▶ _Your goal_
Only the lines from the one containing "Select size 4 row label" to the end of the data should be copied, exactly and without pictures.

▶ _Record excerpts_
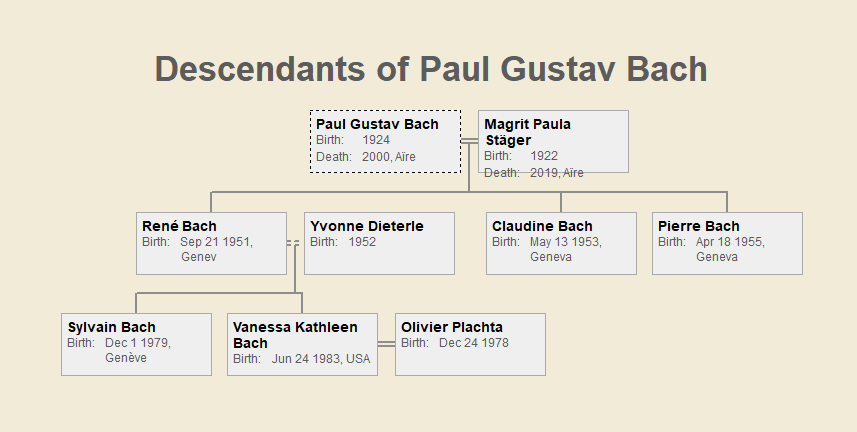The image size is (857, 432).
Task: Click the marriage link between Vanessa and Olivier
Action: click(x=386, y=344)
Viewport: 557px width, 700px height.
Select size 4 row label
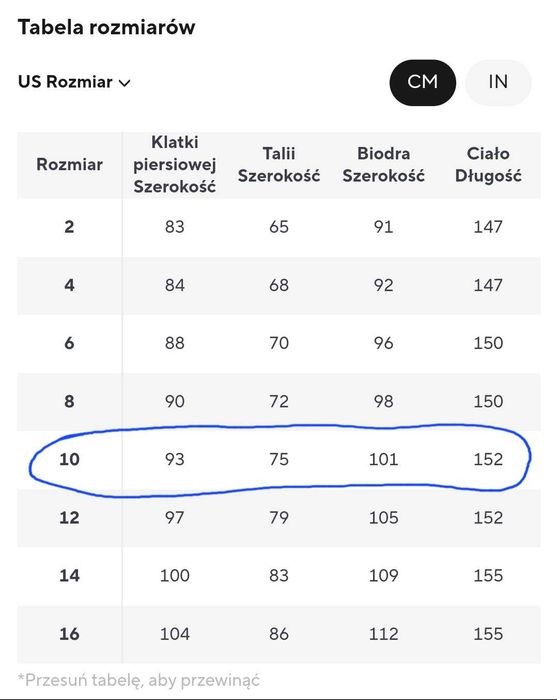click(69, 285)
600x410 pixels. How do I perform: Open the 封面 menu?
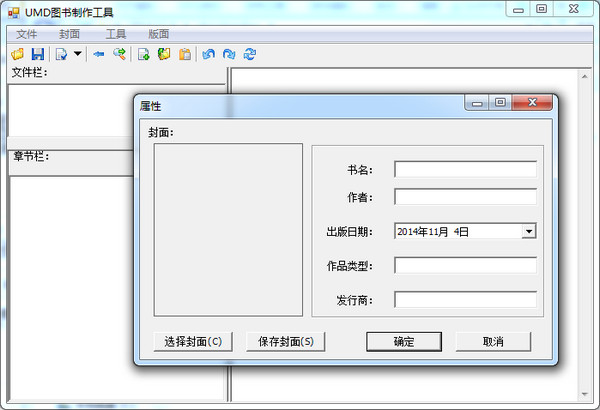(x=69, y=34)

▶ _Output for this task_
Select size 4 row label
click(69, 285)
600x410 pixels. How do I perform: Open the 封面 menu?
(x=69, y=34)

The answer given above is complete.